- _Written problem_
Return the listing below unchanged, every line in its original order.

- _Extracted information_
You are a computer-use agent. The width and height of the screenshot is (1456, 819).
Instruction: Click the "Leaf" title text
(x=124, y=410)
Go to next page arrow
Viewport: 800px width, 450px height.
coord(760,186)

- _Answer to the task_
You are a computer-use agent. The width and height of the screenshot is (1456, 819).
Instruction: Click the "Leaf" title text
(x=124, y=410)
Go to next page arrow
Viewport: 800px width, 450px height.
coord(760,186)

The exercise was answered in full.